La première côte est située au carrefour cervico-thoracique et son
orientation fait qu'elle est cervicale en arrière et thoracique en avant. En
effet, elle est courte, large dans le plan transversal et mince dans le plan
frontal. C'est la seule côte qui soit plane alors que toutes les autres sont
le siège de courbures qui correspondent à leurs contraintes mécaniques.
Autrement dit, on peut poser à plat la première côte sur une table alors que
c'est impossible pour toutes les autres (Piganiol).
Elle
s'articule avec la transverse de T1 et à de rares exceptions avec C7-T1 et
le disque correspondant. En avant, elle s'articule avec le manubrium sternal.

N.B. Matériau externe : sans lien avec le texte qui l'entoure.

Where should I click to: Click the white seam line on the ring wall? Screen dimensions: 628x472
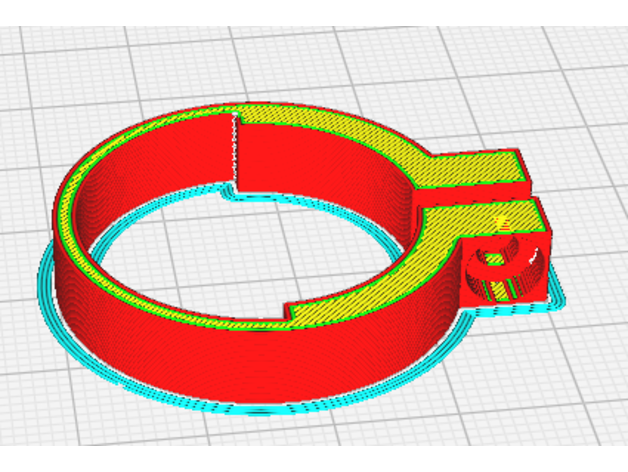click(234, 148)
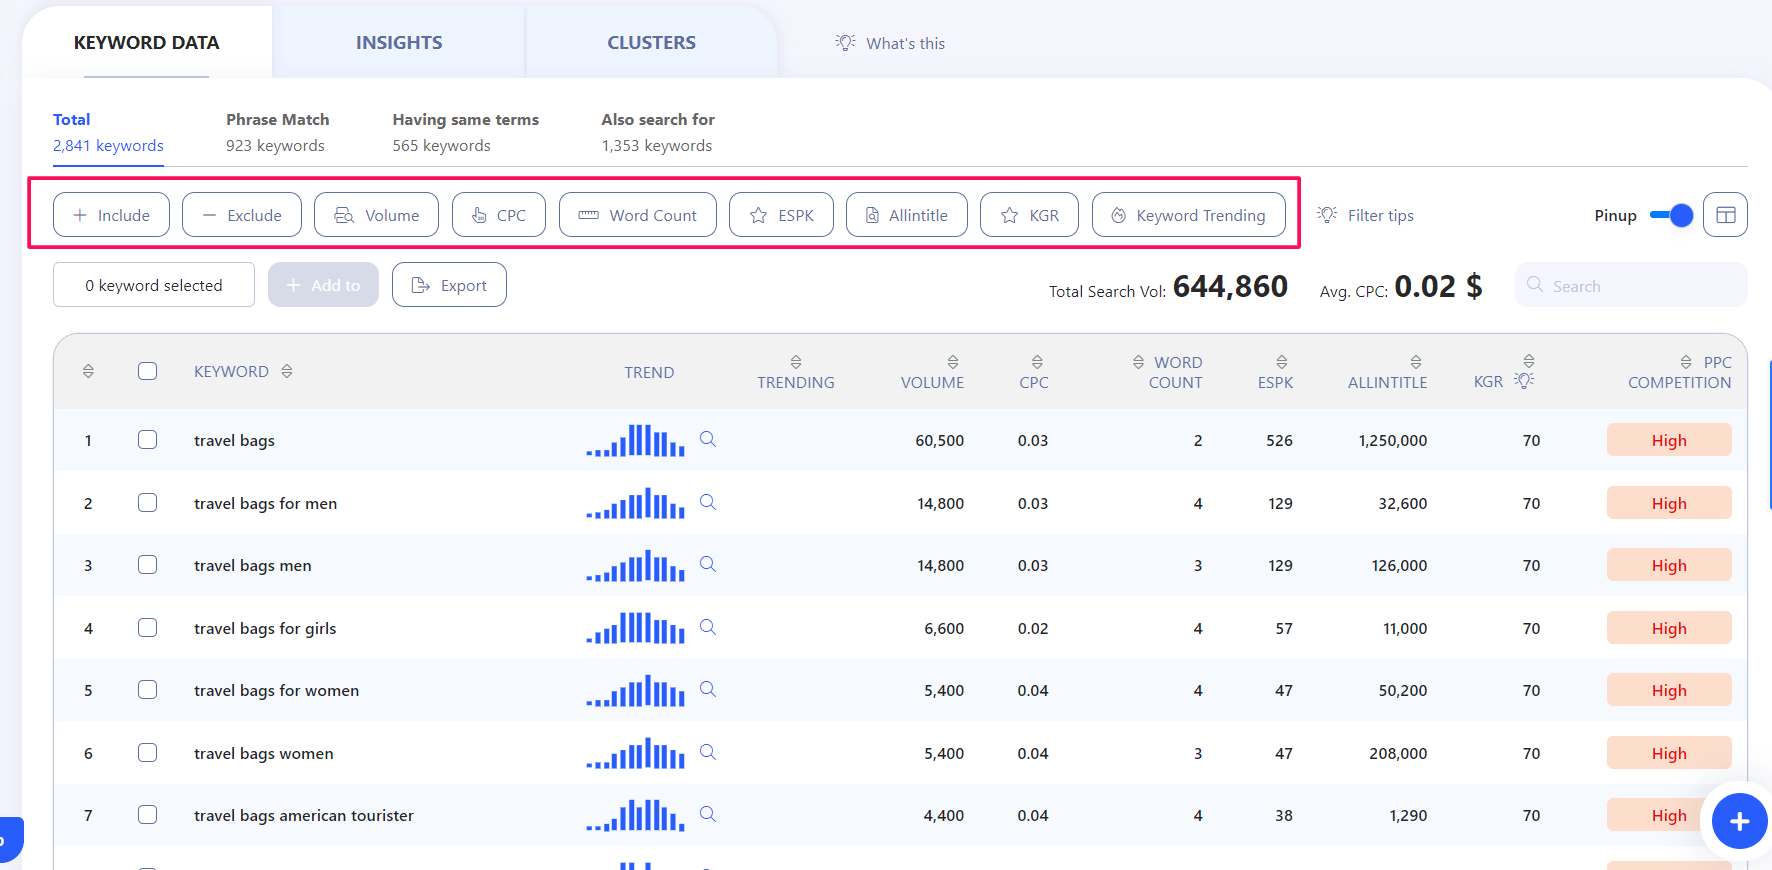Click the blue plus floating button
Viewport: 1772px width, 870px height.
click(x=1739, y=821)
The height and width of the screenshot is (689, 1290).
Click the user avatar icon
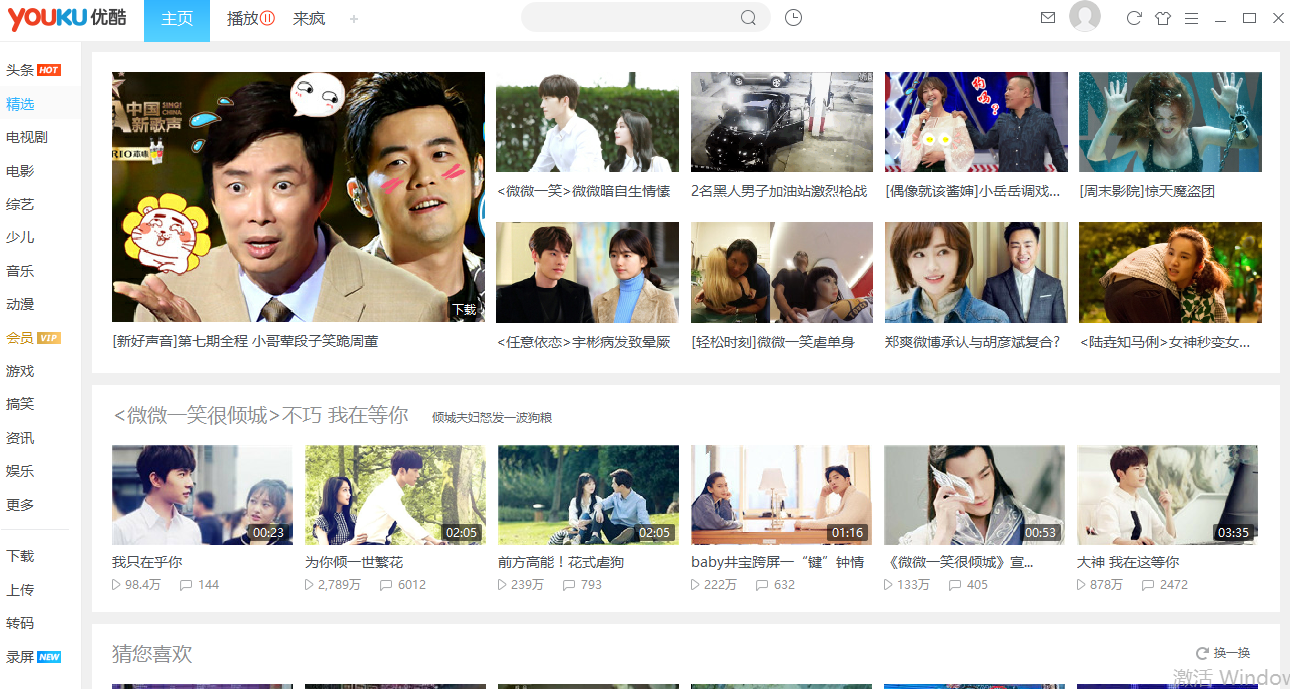coord(1084,17)
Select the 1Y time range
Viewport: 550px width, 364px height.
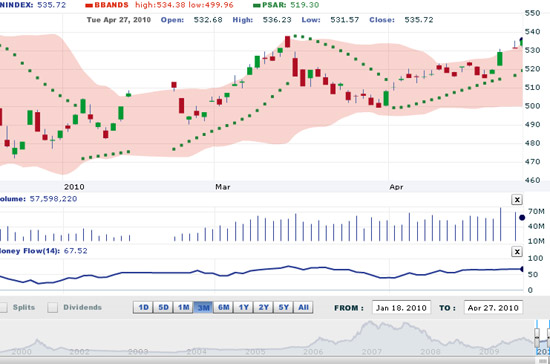[243, 308]
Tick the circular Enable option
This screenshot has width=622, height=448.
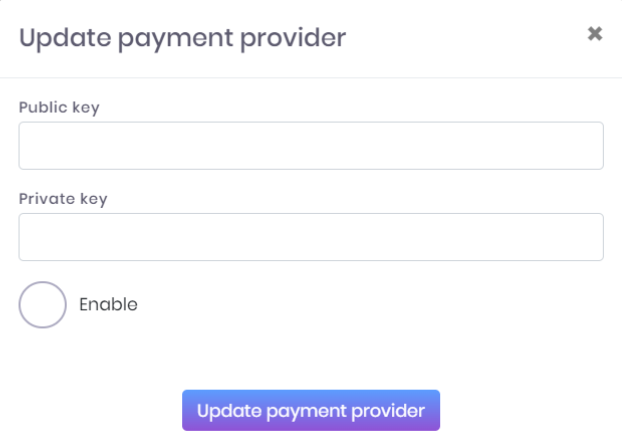click(42, 305)
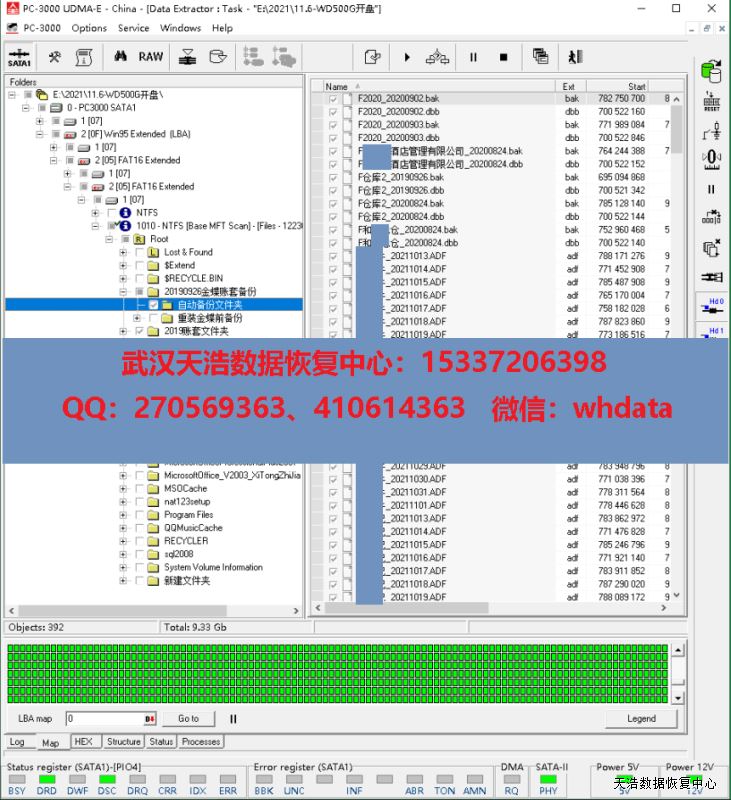Click the pause toolbar button
Viewport: 731px width, 800px height.
[x=473, y=57]
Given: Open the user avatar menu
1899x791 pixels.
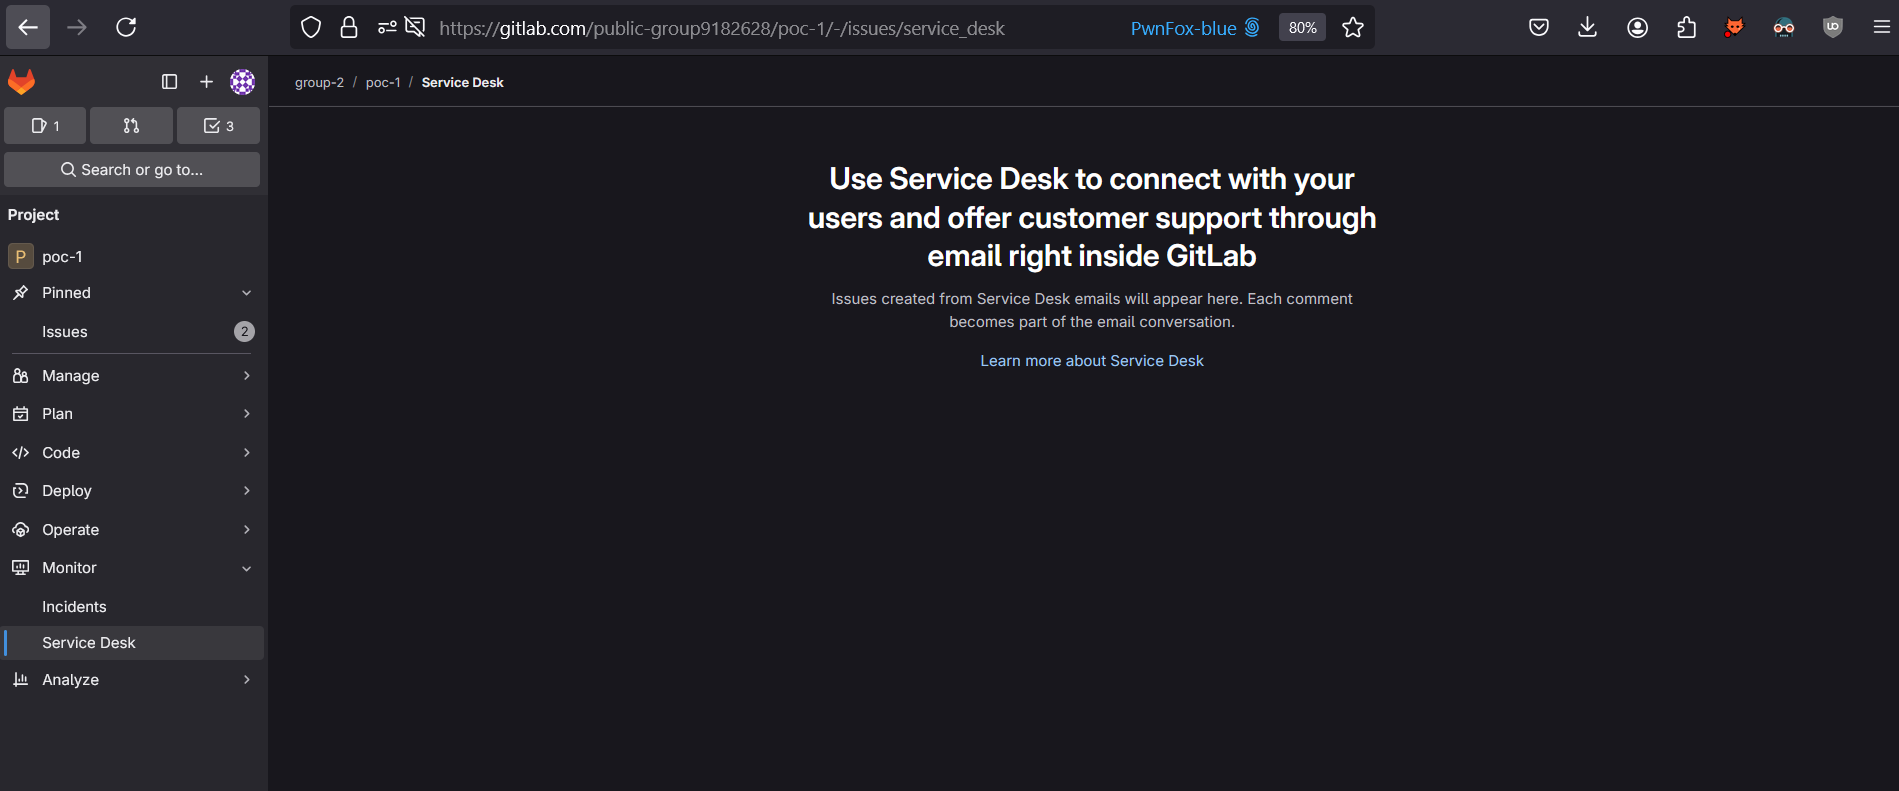Looking at the screenshot, I should (x=242, y=82).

Elle plonge donc en avant et en bas. Sous son angle postérieur, se niche le
ganglion stellaire, ce qui explique les troubles sympathiques fréquents
entraînés par sa dysfonction. L'insertion des scalènes qui laissent passer
entre eux l’axe vasculaire, font de la première côte un élément privilégié
de cette région. En arrière, la première côte est en rapport avec le plexus
brachial qui forme un véritable mur neurologique.
Nous pourrons
dire ainsi que le soulignait mon regretté Maître G. Piganiol : «la première
côte comporte trois segments : articulaire, musculaire, vasculo-nerveux dans
sa partie médiane et neurologique dans son tiers postérieur». Rappelons
également les rapports étroits avec le dôme pleural qui a fait dire de la
première côte qu'elle était la clef de voûte du dôme pleural (Bérard).
Les scalènes
s'insérant en haut jusqu'en C3, nous comprenons que toute dysfonction de la
première côte retentira sur le rachis cervical et vice versa.
La brièveté
de cette côte et sa situation au sommet de la pyramide thoracique font
qu'elle est peu mobile. Lors de la respiration, seule la contraction des
scalènes, qui sont des muscles respiratoires accessoires, la mobilise dans
un plan frontal.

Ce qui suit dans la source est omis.